Incidentally, for a long time I thought that the word “couette” must be French for something. It is – it’s French for “feather bed” or for “pigtail”. But the Couette viscometer is actually named after a little-known nineteenth century French scientist, Maurice Couette.

Let us calculate the viscous torque on the liquid within radius \( r \). Notice that, since we have a steady-state situation, this torque is* independent *of \(r\); in particular the torque on the liquid within radius \(r\) is the same as the torque (which we can measure with the torsion wire) on the inner cylinder. The area of the curved surface of the liquid within radius \(r\) is \( 2 \pi lr\). The viscous torque on this surface is \(r\) times \( \eta \) times the area times the transverse velocity gradient. But we have to be careful about this last term. If the whole body of the liquid were rotating as a solid body with angular speed \( \omega \), the speed at radius \(r\) would be \(r \omega \) and hence there would be a transverse velocity gradient equal to \( \omega \) − but no viscous drag! But the liquid is not, of course, rotating as a solid, and \( \omega \) (as well as \(v\)) is a function of \(r\). Since \(v = r \omega \), the velocity gradient is \( \frac{dv}{dr} = r \frac{d \omega}{dr} + \omega \) and the only part of this that goes into the expression for the viscous torque is the part \( r \frac{d \omega}{dr} \).Thus the expression for the torque on the liquid within radius r (and hence also on the inner cylinder) is

\[ \tau = r. \eta . 2 \pi r l. r \frac{d \omega}{dr}\tag{20.4.5}\label{eq:20.4.5}\]

That is,

\[ \frac{d \omega}{dr} = \frac{\tau}{2 \pi \eta l r^3} . \tag{20.4.6}\label{eq:20.4.6}\]

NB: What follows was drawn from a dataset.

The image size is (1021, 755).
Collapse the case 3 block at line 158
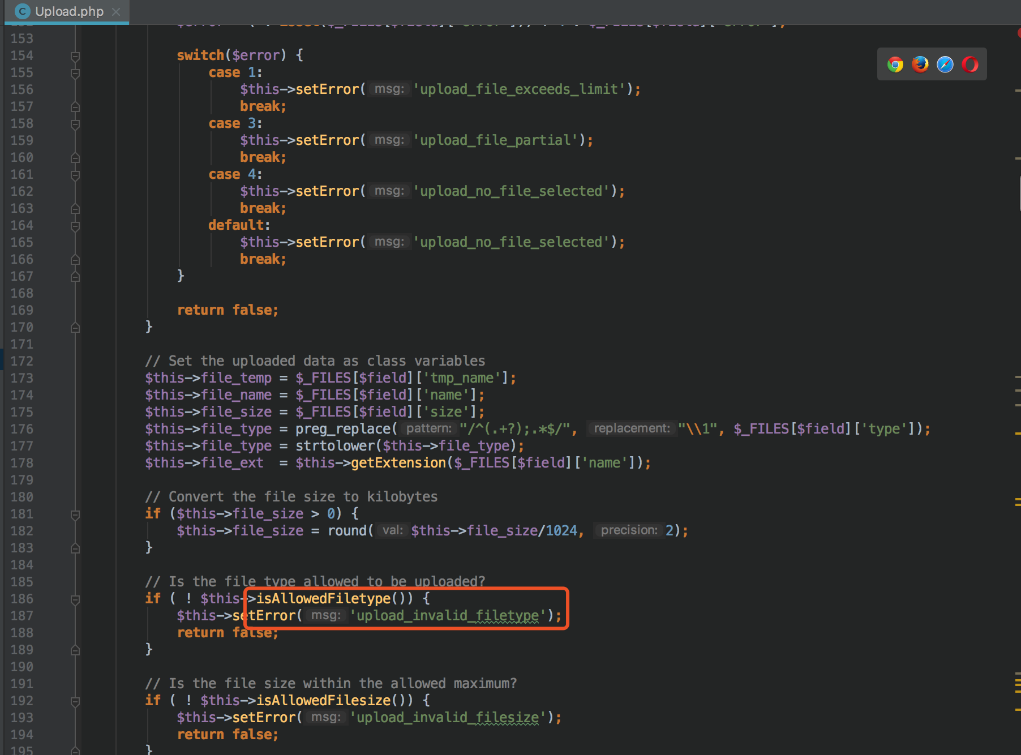tap(75, 123)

Integration from \( r = a, \omega = 0 \) to \( r = b, \omega = \Omega \) gives

\[ \tau = \frac{4 \pi \eta l \Omega a^2 b^2}{b^2 - a^2} \tag{20.4.7}\label{eq:20.4.7}\]

In equilibrium, this is equal to \(c \phi \), where \(c\) is the torsion constant of the suspension and \( \phi \) is the angle through which the inner cylinder has turned, and hence the viscosity can be determined. You should, as usual, check the dimensions of Equation \(\ref{eq:20.4.7}\).